21 KiB
21 KiB
RuvLLM: Integration and Deployment
SPARC Phase 5: Completion
1. Integration Strategy
1.1 Crate Structure
ruvector/
├── crates/
│ ├── ruvector-core/ # Existing: Vector DB
│ ├── ruvector-gnn/ # Existing: GNN + EWC + Replay
│ ├── ruvector-attention/ # Existing: Attention mechanisms
│ ├── ruvector-graph/ # Existing: Graph storage
│ └── ruvector-router-core/ # Existing: Routing primitives
│
└── examples/
└── ruvLLM/ # NEW: Self-learning LLM
├── src/
│ ├── lib.rs # Main library entry
│ ├── orchestrator.rs # Request orchestration
│ ├── embedding.rs # LFM2 embedding service
│ ├── router.rs # FastGRNN router
│ ├── memory.rs # Ruvector memory layer
│ ├── attention.rs # Graph attention wrapper
│ ├── inference.rs # LFM2 model pool
│ ├── learning.rs # Self-learning service
│ ├── compression.rs # Concept abstraction
│ ├── config.rs # Configuration
│ ├── types.rs # Core types
│ └── error.rs # Error handling
├── tests/
│ ├── unit/
│ └── integration/
├── benches/
├── config/
└── docs/ # SPARC documentation
1.2 Dependency Integration
# examples/ruvLLM/Cargo.toml
[package]
name = "ruvllm"
version = "0.1.0"
edition = "2021"
description = "Self-learning LLM with LFM2 and Ruvector integration"
[dependencies]
# Internal dependencies (path-based for development)
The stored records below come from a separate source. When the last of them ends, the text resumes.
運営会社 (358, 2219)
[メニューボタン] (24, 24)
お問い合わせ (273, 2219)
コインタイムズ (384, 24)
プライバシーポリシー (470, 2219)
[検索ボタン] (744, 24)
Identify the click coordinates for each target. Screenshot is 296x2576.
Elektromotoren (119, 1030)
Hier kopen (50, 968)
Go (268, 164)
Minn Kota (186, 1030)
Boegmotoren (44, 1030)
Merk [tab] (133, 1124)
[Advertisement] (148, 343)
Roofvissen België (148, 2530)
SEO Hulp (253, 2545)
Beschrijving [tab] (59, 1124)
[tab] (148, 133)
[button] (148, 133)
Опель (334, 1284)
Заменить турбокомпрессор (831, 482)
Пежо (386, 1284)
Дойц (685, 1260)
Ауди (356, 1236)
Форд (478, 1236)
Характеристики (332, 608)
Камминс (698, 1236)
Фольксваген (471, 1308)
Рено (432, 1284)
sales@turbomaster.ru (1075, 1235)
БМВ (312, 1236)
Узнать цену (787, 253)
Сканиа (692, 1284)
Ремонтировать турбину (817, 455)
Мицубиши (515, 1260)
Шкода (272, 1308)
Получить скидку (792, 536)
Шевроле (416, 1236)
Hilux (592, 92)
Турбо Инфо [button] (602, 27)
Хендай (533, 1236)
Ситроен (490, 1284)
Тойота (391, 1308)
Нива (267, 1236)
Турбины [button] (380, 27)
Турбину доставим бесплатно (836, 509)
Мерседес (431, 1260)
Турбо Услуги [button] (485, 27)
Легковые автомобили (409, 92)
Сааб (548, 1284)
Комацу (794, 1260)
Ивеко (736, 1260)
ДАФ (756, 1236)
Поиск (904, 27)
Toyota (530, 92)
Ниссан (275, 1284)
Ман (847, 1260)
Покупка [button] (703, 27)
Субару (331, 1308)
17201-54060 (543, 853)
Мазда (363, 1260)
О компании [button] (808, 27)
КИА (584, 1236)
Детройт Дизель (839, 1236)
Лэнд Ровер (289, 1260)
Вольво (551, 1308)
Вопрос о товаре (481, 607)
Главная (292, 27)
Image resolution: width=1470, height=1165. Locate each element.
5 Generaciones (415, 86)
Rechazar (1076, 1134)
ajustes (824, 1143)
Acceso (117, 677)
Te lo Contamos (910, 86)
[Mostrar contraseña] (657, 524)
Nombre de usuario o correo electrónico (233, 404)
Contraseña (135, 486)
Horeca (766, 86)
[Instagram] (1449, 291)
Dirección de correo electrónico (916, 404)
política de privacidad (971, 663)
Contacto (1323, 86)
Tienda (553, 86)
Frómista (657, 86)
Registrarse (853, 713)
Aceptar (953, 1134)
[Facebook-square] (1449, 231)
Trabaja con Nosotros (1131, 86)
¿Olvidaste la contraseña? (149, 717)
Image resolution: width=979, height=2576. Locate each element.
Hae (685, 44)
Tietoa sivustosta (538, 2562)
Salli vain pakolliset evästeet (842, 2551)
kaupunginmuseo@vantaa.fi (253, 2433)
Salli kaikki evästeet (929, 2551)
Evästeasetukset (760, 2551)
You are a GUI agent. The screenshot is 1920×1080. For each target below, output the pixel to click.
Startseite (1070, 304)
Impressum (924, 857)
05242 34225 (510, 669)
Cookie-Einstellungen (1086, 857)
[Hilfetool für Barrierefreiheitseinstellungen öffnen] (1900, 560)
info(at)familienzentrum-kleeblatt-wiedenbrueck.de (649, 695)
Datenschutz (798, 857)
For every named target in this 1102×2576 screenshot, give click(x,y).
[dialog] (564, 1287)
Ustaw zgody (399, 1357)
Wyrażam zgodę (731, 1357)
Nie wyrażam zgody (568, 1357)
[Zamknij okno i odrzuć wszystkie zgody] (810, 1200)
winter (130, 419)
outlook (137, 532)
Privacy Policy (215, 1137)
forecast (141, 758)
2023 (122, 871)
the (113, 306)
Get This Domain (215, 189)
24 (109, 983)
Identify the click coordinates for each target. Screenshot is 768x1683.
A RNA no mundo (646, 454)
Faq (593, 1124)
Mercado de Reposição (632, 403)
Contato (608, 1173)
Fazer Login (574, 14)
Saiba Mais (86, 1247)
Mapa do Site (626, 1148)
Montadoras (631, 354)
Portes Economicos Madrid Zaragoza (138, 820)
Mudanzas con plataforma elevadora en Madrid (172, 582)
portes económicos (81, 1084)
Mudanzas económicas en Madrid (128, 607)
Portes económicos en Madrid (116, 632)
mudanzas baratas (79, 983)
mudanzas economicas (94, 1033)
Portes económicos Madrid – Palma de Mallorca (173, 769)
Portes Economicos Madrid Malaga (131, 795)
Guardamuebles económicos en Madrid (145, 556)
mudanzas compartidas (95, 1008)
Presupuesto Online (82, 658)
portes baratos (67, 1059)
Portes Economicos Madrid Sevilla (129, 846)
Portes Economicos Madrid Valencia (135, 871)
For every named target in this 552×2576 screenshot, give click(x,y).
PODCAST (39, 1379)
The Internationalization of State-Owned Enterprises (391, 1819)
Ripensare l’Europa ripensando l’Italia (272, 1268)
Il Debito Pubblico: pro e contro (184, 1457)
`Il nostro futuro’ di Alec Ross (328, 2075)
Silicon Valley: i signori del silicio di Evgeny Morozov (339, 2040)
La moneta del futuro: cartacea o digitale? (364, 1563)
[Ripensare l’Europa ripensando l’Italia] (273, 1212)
ruvector-core = { path = "../../crates/ruvector-core" }
ruvector-gnn = { path = "../../crates/ruvector-gnn" }
ruvector-attention = { path = "../../crates/ruvector-attention" }
ruvector-graph = { path = "../../crates/ruvector-graph" }
ruvector-router-core = { path = "../../crates/ruvector-router-core" }
# LLM inference
llama-cpp-rs = "0.3" # CPU inference via llama.cpp
tokenizers = "0.15" # Fast tokenization
# Async runtime
tokio = { version = "1.41", features = ["full"] }
futures = "0.3"
# Serialization
serde = { version = "1.0", features = ["derive"] }
serde_json = "1.0"
bincode = "2.0.0-rc.3"
# Numerics
ndarray = { version = "0.16", features = ["serde"] }
rand = "0.8"
# Utilities
uuid = { version = "1.11", features = ["v4", "serde"] }
chrono = { version = "0.4", features = ["serde"] }
thiserror = "2.0"
anyhow = "1.0"
tracing = "0.1"
# Performance
dashmap = "6.1"
parking_lot = "0.12"
lru = "0.12"
# Metrics
prometheus = "0.13"
[dev-dependencies]
criterion = { version = "0.5", features = ["html_reports"] }
proptest = "1.5"
tokio-test = "0.4"
tempfile = "3.13"
tracing-subscriber = "0.3"
[features]
default = ["cpu"]
cpu = [] # llama.cpp CPU inference
gpu = ["vllm"] # vLLM GPU inference (optional)
vllm = []
[[bench]]
name = "pipeline"
harness = false
[[bench]]
name = "router"
harness = false
[[bench]]
name = "memory"
harness = false
1.3 API Surface
//! # RuvLLM - Self-Learning LLM
//!
//! A self-learning language model system integrating LFM2 with Ruvector.
//!
//! ## Architecture
//!
//! - **LFM2**: Frozen reasoning engine (350M-2.6B parameters)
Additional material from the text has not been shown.